● TASK DESCRIPTION
For each record below, set it down exactly but leave out any picture.

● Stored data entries
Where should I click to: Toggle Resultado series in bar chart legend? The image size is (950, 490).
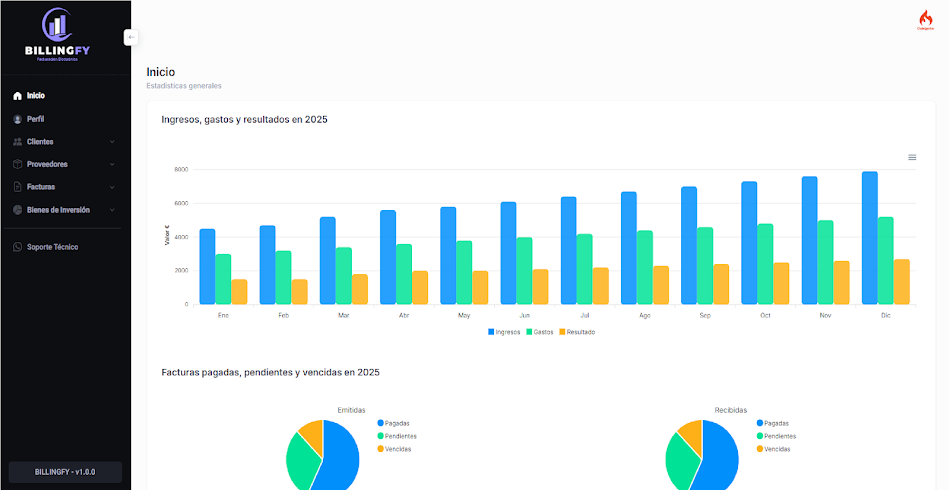pyautogui.click(x=576, y=332)
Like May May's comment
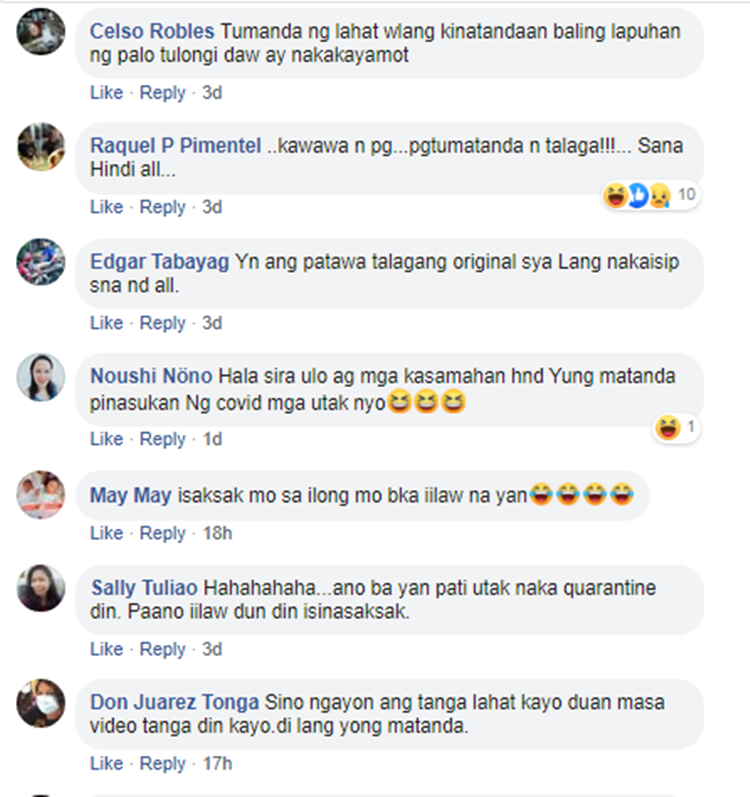 107,533
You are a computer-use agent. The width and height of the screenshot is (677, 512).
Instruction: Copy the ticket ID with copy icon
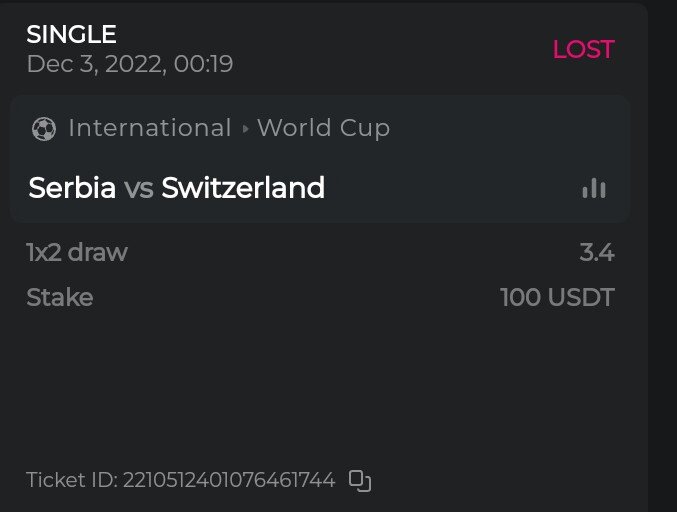click(360, 481)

● TASK RESPONSE
Where should I click to: Toggle Resultado series in bar chart legend? The image size is (950, 490).
pyautogui.click(x=576, y=332)
Like May May's comment
 107,533
You are a computer-use agent. The width and height of the screenshot is (677, 512).
Instruction: Copy the ticket ID with copy icon
click(360, 481)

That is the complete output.